Assuming that $f(x) > x$ rather than $f(x) \geq x$ for all $x$, and also that $f$ is strictly increasing (no critical points), one can obtain a $g$ which piecewise has roughly similar properties to $f$, in particular $g$ will also be strictly increasing with $g(x)>x$. Things look to be more interesting if one relaxes these hypotheses.
Here's the construction. Firstly, define $x_n$ iteratively for $n=0,1,\dots$ by $x_0 := 0$, $x_{n+1} := f(x_n)$, then the $x_n$ will be increasing to infinity (they cannot accumulate at any finite point $x_*$ as one would then have $f(x_*)=x_*$).

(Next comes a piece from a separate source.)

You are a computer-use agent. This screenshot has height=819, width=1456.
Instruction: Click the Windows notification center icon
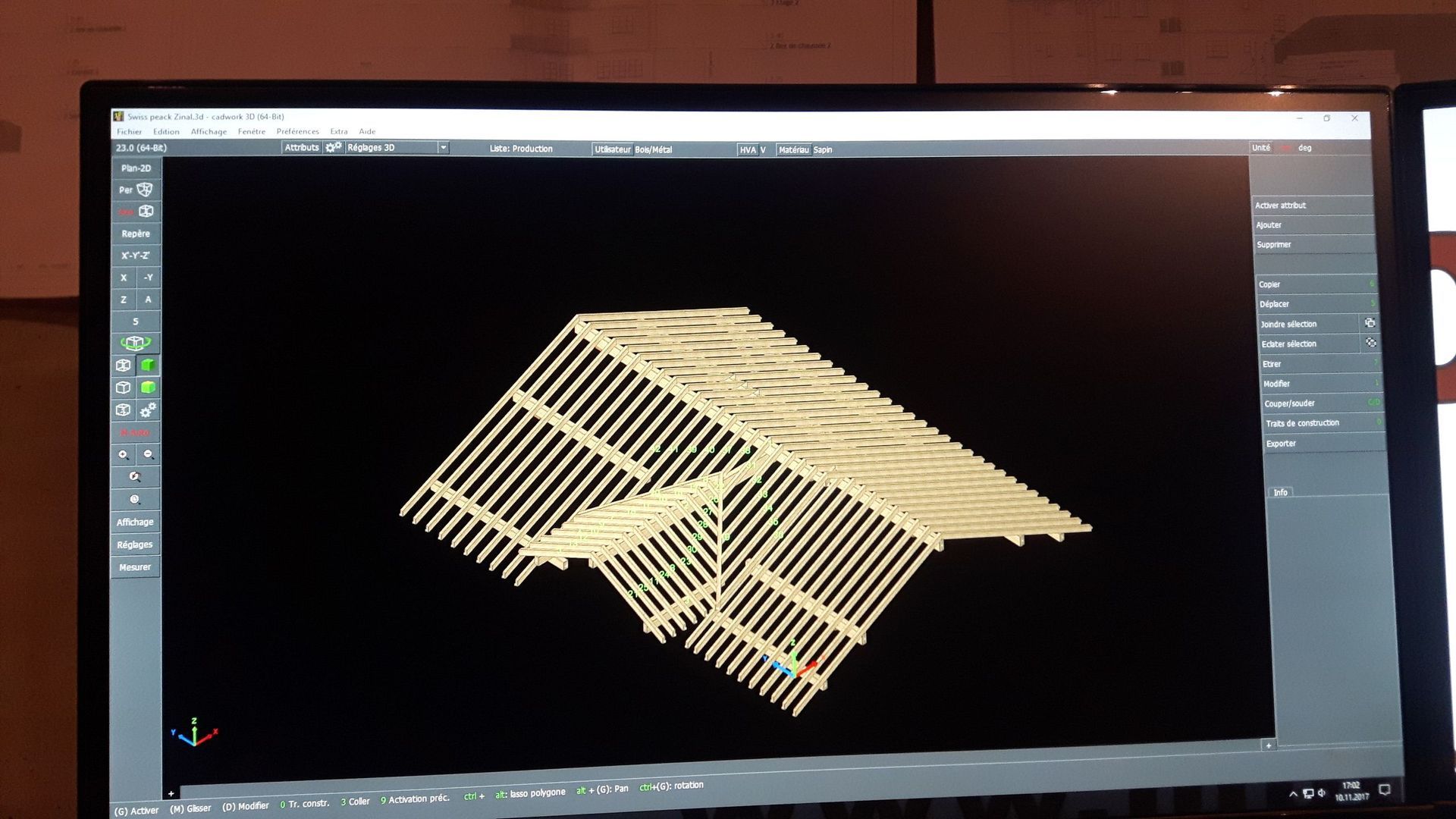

Now also define $x_n$ for half-integers $n=1/2,3/2,\dots$ by picking $x_{1/2}$ arbitrarily between $x_0,x_1$ and then setting $x_{n+1} := f(x_n)$ for $n=1/2,3/2,\dots$. The $x_n$ for half-integer $n$ interlace between the $x_n$ for integer $n$, so the $x_n$ still increase to infinity as $n$ ranges over the combined index set $0,1/2,1,3/2,\dots$.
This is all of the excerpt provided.